Probability of 'super variant'
Brilliant said his models on the Covid outbreak in San Francisco and New York predict an "inverted V-shape epidemic curve." That implies that infections increase very quickly, but would also decline rapidly, he explained.
If the prediction turns out be true, it means that the delta variant spreads so quickly that "it basically runs out of candidates" to infect, explained Brilliant.
There appears to be a similar pattern in the U.K. and India, where the spread of the delta variant has receded from recent highs.
Daily reported cases in the U.K. — on a seven-day moving average basis — fell from a peak of around 47,700 cases on July 21 to around 26,000 cases on Thursday, according to statistics compiled by online database Our World in Data.
In India, the seven-day moving average of daily reported cases has stayed below 50,000 since late June — far below the peak of more than 390,000 a day in May, the data showed.

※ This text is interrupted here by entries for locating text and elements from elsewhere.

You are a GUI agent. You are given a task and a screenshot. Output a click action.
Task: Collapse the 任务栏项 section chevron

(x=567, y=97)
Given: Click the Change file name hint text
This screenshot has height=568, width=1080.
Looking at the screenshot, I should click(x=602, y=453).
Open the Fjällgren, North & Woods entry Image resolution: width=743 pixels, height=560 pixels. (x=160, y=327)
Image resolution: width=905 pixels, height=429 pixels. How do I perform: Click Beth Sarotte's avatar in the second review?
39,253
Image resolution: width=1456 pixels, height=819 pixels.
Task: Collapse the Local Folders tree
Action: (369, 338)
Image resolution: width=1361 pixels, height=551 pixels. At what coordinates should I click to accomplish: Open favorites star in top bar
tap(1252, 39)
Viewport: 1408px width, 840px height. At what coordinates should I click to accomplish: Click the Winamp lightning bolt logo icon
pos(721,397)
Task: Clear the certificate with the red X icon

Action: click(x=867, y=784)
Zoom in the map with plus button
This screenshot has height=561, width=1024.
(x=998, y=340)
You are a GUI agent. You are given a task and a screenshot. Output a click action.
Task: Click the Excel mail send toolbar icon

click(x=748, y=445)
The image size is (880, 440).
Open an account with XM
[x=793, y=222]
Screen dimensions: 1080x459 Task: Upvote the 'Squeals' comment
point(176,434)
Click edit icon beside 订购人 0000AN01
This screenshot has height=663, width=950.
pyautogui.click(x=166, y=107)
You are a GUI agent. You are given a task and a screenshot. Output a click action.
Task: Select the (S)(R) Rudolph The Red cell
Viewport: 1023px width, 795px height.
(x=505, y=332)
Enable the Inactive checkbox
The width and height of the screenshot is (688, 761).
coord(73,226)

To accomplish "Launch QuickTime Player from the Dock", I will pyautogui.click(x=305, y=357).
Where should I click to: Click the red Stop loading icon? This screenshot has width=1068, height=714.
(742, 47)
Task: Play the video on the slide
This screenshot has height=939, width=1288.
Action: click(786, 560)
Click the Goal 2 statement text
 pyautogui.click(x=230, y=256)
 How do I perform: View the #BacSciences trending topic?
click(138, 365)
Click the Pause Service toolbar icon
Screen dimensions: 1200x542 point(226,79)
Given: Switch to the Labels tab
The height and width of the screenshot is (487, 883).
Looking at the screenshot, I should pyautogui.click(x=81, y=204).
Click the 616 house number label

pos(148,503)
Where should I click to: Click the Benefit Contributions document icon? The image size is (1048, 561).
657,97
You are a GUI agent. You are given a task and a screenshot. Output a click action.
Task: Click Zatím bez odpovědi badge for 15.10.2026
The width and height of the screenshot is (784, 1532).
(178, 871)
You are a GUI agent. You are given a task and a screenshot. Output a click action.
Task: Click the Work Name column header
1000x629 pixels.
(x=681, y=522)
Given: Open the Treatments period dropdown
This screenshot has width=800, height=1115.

"That may mean that this is a six-month phenomenon in a country, rather than a two-year phenomenon. But I do caution people that this is the delta variant and we have not run out of Greek letters so there may be more to come," he said.
The epidemiologist said there is a low probability that a "super variant" may emerge and vaccines don't work against it. While it's hard to predict these things, he added, it's a non-zero probability, which means it cannot be ruled out.
"It's such a catastrophic event should it occur, we have to do everything possible to prevent it," said Brilliant. "And that means get everyone vaccinated — not just in your neighborhood, not just in your family, not just in your country but all over the world."
Covid vaccine boosters
Some countries with relatively high vaccination rates such as the U.S. and Israel are planning booster shots for their population. Others, such as Haiti, only recently secured their first batch of vaccine doses.
WHO has called on wealthy countries to hold off on Covid vaccine boosters to give low-income countries a chance to vaccinate their people.
But in addition to boosting vaccination in countries with a low inoculation rate, Brilliant said one group of people needs a booster shot "right away" — those who are 65 years and above, and were fully vaccinated more than six months ago but have a weakened immune system.
"It is this category of people that we've seen create multiple mutations when the virus goes through their body," said the epidemiologist.
"So those people, I would say, should be given a third dose, a booster right away — as quickly as moving the vaccines to those countries that haven't had a very high chance to buy them or have access to them. I consider those two things about equal," he added.
— CNBC's Rich Mendez contributed to this report.
Correction: This article has been amended with the correct TV show that Dr. Larry Brilliant made his appearance on.